Amanda Spottiswoode. Illustrated by Molly March.
Victoria, BC: Heritage House, 2017.
174 pp., trade pbk. & ebook., $12.95 (pbk.), $9.99 (ebook).
ISBN 978-1-77203-202-4 (pbk.), ISBN 978-1-77203-203-1 (ebook).
Grades 3-6 / Ages 8-11.
Review by Todd Kyle.
“I wasn’t born yet when they were still going on,” chipped in Joe, “but I’ve heard about some of the big ones. They’d go on for days, and the masks and costumes and dances and songs were fantastic. I wish I’d seen them.”
“Why don’t they happen anymore?” asked Sophie.
Eddie paused before answering and looked around him as if he could conjure up a great potlatch from the dusty and dim corners of the longhouse.
“That,” he said, “is a very good question. The last potlatch here was almost twenty years ago when we were raided by the police and the Indian agent. They were illegal, see, and we had broken the law by holding one.”

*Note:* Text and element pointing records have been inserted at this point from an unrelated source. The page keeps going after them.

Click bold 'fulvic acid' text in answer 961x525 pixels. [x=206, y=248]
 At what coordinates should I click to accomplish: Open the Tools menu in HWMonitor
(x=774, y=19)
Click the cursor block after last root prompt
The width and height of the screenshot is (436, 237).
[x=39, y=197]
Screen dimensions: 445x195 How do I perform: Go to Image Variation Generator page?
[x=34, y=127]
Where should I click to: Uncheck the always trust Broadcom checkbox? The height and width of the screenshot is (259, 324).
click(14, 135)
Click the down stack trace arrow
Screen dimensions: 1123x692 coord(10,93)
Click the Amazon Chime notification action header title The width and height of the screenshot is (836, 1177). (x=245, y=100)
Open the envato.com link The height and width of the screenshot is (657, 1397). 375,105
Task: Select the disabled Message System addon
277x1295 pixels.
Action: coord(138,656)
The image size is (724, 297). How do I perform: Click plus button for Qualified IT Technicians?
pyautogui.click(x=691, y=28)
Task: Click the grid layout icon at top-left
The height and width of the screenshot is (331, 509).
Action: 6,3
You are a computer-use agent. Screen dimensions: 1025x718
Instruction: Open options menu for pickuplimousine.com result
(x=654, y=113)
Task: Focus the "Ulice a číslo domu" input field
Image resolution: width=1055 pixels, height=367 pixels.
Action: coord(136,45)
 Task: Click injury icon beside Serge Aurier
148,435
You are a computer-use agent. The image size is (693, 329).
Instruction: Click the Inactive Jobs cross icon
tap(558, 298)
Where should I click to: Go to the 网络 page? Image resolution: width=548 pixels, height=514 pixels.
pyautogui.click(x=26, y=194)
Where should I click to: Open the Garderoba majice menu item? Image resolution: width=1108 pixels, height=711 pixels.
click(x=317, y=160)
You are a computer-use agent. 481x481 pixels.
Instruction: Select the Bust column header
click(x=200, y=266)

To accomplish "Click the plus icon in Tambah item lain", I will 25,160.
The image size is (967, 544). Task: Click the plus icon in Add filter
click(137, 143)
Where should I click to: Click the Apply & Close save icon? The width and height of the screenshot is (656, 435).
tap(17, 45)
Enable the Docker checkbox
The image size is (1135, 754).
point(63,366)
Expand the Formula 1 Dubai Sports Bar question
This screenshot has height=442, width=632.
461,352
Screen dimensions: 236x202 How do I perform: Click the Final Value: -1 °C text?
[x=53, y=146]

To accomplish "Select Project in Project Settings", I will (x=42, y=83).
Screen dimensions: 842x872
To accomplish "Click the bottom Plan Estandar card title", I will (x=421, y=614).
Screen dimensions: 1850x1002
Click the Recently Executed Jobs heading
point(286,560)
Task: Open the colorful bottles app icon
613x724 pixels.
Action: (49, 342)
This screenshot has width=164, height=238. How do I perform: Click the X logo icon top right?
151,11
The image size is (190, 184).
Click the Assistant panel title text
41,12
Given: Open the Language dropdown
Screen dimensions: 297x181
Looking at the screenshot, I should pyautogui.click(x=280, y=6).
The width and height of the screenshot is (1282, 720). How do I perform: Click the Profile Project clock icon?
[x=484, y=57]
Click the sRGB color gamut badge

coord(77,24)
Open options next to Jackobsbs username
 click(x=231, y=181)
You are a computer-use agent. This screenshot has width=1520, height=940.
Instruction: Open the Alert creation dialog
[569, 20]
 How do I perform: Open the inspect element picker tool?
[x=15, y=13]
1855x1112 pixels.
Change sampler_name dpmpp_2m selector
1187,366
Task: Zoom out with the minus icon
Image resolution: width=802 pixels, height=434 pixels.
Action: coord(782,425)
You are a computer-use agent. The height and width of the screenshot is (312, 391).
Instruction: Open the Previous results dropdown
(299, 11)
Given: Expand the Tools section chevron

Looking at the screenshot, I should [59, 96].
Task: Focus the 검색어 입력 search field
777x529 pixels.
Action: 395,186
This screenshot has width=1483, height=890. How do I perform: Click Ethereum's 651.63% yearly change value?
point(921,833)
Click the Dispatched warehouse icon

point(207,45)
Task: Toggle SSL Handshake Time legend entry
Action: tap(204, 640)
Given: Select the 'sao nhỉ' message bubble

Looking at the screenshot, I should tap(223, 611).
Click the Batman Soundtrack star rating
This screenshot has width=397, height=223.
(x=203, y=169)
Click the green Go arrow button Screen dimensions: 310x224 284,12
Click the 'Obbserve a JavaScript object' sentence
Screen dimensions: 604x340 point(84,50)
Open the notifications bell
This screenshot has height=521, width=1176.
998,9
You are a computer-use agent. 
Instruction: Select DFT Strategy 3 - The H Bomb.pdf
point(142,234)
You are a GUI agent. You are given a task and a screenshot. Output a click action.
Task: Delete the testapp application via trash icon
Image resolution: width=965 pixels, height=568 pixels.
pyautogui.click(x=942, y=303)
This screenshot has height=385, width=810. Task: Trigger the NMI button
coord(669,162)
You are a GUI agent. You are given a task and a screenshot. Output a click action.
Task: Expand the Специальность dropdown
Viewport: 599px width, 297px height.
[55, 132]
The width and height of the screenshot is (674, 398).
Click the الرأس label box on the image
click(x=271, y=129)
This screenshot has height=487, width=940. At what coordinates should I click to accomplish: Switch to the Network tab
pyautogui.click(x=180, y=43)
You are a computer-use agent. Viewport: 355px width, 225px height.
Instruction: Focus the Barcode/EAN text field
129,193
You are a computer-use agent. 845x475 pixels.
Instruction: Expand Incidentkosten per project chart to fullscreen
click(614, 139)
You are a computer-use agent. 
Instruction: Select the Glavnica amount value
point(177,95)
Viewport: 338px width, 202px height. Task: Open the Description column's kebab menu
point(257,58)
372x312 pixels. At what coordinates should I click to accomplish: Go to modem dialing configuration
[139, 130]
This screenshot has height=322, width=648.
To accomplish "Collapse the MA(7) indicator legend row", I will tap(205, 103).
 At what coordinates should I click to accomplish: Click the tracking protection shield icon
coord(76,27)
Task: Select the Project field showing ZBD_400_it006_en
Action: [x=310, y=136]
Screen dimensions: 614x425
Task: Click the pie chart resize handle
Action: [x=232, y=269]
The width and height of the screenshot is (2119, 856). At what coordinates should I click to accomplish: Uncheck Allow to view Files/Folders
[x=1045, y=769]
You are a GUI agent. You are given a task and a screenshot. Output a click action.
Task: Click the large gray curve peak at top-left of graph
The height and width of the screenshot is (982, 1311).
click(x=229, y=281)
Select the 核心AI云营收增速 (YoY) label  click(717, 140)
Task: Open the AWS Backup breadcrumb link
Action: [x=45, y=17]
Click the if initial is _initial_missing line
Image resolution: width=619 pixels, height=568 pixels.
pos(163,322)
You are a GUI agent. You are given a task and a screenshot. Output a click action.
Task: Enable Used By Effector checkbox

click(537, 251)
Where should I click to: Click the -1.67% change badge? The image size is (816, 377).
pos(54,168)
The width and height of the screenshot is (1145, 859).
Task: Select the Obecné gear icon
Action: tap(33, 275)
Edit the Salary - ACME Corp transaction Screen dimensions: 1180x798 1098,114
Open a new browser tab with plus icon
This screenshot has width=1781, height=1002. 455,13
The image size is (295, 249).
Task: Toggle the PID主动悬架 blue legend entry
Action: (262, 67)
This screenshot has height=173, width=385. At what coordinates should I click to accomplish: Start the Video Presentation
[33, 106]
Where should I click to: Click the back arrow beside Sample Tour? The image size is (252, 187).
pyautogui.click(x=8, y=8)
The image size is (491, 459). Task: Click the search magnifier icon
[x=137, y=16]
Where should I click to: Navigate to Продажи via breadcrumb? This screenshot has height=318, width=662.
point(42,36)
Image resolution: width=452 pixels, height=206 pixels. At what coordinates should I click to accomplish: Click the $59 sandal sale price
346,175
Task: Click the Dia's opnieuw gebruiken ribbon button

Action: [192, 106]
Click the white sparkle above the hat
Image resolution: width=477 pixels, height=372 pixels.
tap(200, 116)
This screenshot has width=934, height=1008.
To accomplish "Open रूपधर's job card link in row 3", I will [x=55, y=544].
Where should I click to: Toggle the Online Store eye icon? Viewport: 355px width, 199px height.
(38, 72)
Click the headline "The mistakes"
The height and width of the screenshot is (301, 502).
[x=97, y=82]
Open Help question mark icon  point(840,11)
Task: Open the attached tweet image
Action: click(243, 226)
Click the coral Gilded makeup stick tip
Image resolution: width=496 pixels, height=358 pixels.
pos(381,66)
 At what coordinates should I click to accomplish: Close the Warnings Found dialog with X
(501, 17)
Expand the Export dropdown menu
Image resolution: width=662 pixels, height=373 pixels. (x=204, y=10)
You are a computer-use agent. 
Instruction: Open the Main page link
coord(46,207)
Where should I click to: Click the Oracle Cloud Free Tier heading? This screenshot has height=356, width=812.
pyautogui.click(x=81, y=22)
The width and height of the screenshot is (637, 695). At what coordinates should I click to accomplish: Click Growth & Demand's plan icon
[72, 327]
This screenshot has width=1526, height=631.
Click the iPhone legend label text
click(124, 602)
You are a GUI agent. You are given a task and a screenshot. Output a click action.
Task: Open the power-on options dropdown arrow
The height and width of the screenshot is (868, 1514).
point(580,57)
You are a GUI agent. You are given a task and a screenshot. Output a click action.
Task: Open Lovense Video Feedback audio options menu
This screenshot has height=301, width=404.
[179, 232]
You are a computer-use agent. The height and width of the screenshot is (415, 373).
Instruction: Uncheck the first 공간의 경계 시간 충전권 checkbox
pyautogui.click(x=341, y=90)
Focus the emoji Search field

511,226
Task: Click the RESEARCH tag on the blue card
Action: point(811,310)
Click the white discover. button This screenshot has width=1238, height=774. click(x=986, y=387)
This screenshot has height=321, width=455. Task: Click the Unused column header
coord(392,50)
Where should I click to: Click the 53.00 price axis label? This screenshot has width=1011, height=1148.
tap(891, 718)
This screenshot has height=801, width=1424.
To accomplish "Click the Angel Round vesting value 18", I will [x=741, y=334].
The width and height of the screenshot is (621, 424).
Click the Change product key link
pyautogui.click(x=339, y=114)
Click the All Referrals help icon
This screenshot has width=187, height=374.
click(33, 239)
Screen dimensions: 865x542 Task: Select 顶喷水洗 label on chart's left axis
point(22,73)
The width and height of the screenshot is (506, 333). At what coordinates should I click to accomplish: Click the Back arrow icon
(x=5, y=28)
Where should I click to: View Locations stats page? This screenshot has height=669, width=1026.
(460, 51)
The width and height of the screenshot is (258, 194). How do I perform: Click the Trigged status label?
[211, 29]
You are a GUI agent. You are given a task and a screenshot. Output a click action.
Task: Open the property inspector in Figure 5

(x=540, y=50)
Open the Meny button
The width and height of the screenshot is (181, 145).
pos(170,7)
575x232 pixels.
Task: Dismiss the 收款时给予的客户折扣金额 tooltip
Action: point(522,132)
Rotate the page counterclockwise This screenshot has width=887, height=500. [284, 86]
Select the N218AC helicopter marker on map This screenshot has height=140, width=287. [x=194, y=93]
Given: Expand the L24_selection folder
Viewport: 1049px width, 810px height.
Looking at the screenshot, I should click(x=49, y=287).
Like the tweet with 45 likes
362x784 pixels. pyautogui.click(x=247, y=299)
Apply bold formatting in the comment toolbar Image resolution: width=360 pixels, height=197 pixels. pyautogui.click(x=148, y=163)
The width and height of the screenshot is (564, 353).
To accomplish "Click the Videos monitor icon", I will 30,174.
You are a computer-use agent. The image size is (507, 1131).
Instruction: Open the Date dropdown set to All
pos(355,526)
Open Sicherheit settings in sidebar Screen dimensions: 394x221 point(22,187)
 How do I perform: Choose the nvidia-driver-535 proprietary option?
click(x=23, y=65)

In this third adventure about the Phillips and MacTavish children and the MacTavish’s uncle Bert, aka Captain Gunn, the children once again travel to Canada, this time to avoid danger in the United Kingdom as World War II intensifies. During their school break, the group spends time at the home of Cougar Annie while the captain is doing top secret work for the Canadian war effort. Rescued from a dangerous boat ride by Indigenous boys from the nearby reservation, they are angered when they learn of the ban on the potlatch and the subsequent confiscation of the community’s sacred masks. Spotting one of the masks at the home of the local RCMP commander, the kids steal the artifact and enlist the captain and his pilot friend to return it to its rightful owners. Returning from their clandestine affair to Victoria, the pilot suffers an asthma attack, and it falls to novice pilot Sophie to land the plane.
As with the previous books, Up in Arms is filled with intricate details of the geography of the West Coast of Canada and of the skills of boating, with a special emphasis on aircraft piloting, especially float planes. The text flows well and keeps the reader’s interest as the kids (most of them now teens) develop their characters and pursue their interests and dreams. But the most interesting aspect here is the spotlight on Indigenous nations, their historical mistreatment, and the feelings of non Indigenous Canadians towards them. The description of the loss of the potlatch, the condescending attitude of the local priest and his housekeeper, and the dismissive stance of the police are well-illuminated, making this a timely work in today’s era of reconciliation.
As with the rest of the series, however, it is to some degree overdone. The young characters and the captain are incensed by the loss of Indigenous tradition in a way that few white Canadians were at that time. The characters frequently use the word “Indigenous” to describe the native peoples, a habit that is more of our century than theirs (it is even capitalized in the text). The prodigy of the characters is not limited to this issue, either. The youngest, Posy, is queasy at the sight of a cougar being killed when it invades Annie’s goat pen, but she consoles herself with thoughts about the “delicate and sometimes painful relationship between humans and animals”. The children are all incredibly accomplished (e.g. Sophie’s earning of her pilot’s license) and resourceful almost beyond belief. The adults, too, seem prescient beyond their years—Mrs MacTavish is described as being motivated to send the kids to Canada partly out of her fear, having heard about the treatment of Jews in Germany, that her kids are in special danger, being one quarter Jewish.
While occasionally seeming to take ever greater pains to seem sensitive and on the right side of history, the book does illuminate the historical context by doing so. In one scene, Molly rages to the captain that having the potlatch banned is for the Indigenous what having Sunday sing alongs made illegal would be like for her family—except much worse. And in an unusually subtle move, the group is greeted by the sight of a residential school when they visit the community where the mask belongs; the school’s significance is only hinted at.
The mask heist is better developed as the primary plot device than the plots in the other installments of the series, although there is still a lack of satisfaction in its conclusion. The reader may wonder why no consequences catch up to the group, not to mention why Captain Gunn, however reluctantly, agrees to participate if he is working for the Canadian government. Still, the slice of Canadian/British history set in the rich geography of B.C. and the incredible and largely sympathetic cast of characters continue to make this series both highly enjoyable and a great learning experience.
Todd Kyle is the CEO of the Newmarket Public Library in Ontario.